Existe-t-il une liste noire de logiciels interdits en entreprise au Luxembourg ?
Réponse courte
Il n'existe aucune liste noire officielle de logiciels interdits en entreprise au Luxembourg : la régulation relève du pouvoir de direction de l'employeur, qui définit les outils autorisés et prohibés via le règlement intérieur ou la charte informatique. Toute interdiction doit reposer sur des motifs objectifs (sécurité, licences, confidentialité) et être proportionnée.
La charte ou le règlement doit être communiqué aux salariés avant application, et la délégation du personnel doit être consultée lorsque la mesure introduit un dispositif de contrôle (article L.414-9). Toute installation non autorisée peut justifier une sanction disciplinaire si la procédure et l'information préalable ont été respectées, à défaut de quoi la sanction est annulable.
Définition
La charte informatique (ou politique d'usage des outils numériques) est le document par lequel l'employeur fixe les règles d'utilisation des équipements et logiciels mis à disposition des salariés, y compris la liste des logiciels autorisés ou prohibés.
Cette régulation interne s'inscrit dans le pouvoir de direction de l'employeur, encadré par le respect des droits fondamentaux du salarié, du RGPD pour le contrôle de conformité et du Code du travail pour les modalités d'introduction.
Questions fréquentes
Conditions d’exercice
L'absence de cadre formel (charte, règlement) prive l'employeur de fondement disciplinaire en cas d'installation jugée non conforme : il faut interdire avant de sanctionner.
| Condition | Exigence |
|---|---|
| Motif objectif | Sécurité informatique, licences, confidentialité, conformité réglementaire |
| Proportionnalité | Interdiction adaptée au risque, sans atteinte excessive aux usages légitimes |
| Formalisation | Charte écrite ou règlement intérieur communiqué à chaque salarié |
| Information préalable | Notification individuelle ou affichage avant l'entrée en vigueur |
| Égalité de traitement | Application uniforme à tous les salariés en situation comparable |
Modalités pratiques
La consultation de la délégation est obligatoire dès lors que la charte introduit un dispositif de contrôle automatisé, indépendamment de l'effectif au-delà de 150 salariés (article L.414-9).
| Démarche | Précision |
|---|---|
| Charte informatique | Document écrit listant les usages autorisés, prohibés et le contrôle de l'employeur |
| Consultation de la délégation | Article L.414-9 si la charte introduit un dispositif de contrôle |
| Information individuelle | Remise contre signature ou diffusion électronique avec accusé |
| Audit logiciel | Inventaire régulier des logiciels installés sur les postes |
| Procédure disciplinaire | Conforme aux articles L.124-10 et suivants en cas de manquement |
| Mise à jour | Révision annuelle de la liste en fonction de l'évolution des risques |
| Sensibilisation | Formation périodique aux risques cyber et licences logicielles |
Pratiques et recommandations
Lister explicitement dans la charte les catégories de logiciels prohibés (peer-to-peer, contournement, non licenciés, espionnage).
Justifier chaque interdiction par un risque concret pour la sécurité, la confidentialité ou la conformité.
Articuler la charte avec la politique de cybersurveillance et les obligations RGPD du contrôle de conformité.
Auditer régulièrement les postes de travail dans le respect de la procédure d'information préalable.
Former les managers et le service IT à la procédure d'application uniforme et non discriminatoire.
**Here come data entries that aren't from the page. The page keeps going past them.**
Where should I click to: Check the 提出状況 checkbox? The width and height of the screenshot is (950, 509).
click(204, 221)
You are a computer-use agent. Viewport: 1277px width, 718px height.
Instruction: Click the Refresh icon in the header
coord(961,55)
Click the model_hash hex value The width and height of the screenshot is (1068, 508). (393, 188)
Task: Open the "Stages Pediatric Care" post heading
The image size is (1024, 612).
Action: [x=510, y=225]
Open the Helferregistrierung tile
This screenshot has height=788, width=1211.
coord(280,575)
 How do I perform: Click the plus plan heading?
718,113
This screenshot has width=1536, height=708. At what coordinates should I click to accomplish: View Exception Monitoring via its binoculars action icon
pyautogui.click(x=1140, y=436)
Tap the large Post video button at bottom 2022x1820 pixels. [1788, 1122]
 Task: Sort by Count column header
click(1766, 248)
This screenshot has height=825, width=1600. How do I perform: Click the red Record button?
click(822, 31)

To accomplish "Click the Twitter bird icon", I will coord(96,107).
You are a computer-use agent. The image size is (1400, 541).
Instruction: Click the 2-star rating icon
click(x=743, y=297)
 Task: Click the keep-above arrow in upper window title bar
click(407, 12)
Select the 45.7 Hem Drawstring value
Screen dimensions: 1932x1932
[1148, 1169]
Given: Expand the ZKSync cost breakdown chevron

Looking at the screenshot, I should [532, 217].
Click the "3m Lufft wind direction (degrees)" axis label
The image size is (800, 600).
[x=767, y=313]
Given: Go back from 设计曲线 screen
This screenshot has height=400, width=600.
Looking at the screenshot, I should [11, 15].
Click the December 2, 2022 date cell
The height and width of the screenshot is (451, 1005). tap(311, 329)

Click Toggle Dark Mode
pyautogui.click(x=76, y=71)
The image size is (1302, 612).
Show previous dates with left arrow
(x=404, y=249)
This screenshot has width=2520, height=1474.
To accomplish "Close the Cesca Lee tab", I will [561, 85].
Réviser annuellement la liste avec la délégation pour tenir compte des nouvelles menaces.
Cadre juridique
| Référence | Objet |
|---|---|
| Art. L.121-6 du Code du travail | Pouvoir de direction et discipline de l'employeur |
| Art. L.261-1 du Code du travail | Traitement de données pour surveillance des salariés (loi du 1er août 2018) |
| Art. L.414-9 du Code du travail | Co-décision de la délégation du personnel pour les installations de contrôle |
| Art. L.124-10 et suivants du Code du travail | Procédure disciplinaire et droits de la défense |
| Loi modifiée du 1er août 2018 | Protection des personnes à l'égard du traitement des données à caractère personnel |
| Code de la propriété intellectuelle | Sanctions civiles et pénales pour logiciels non licenciés |
Note
Une sanction disciplinaire fondée sur l'installation d'un logiciel non listé dans la charte est annulable pour défaut de fondement. À l'inverse, la charte régulièrement communiquée constitue une base solide pour le pouvoir disciplinaire. L'employeur reste tenu, en parallèle, de respecter le RGPD pour tout outil de contrôle déployé pour vérifier la conformité.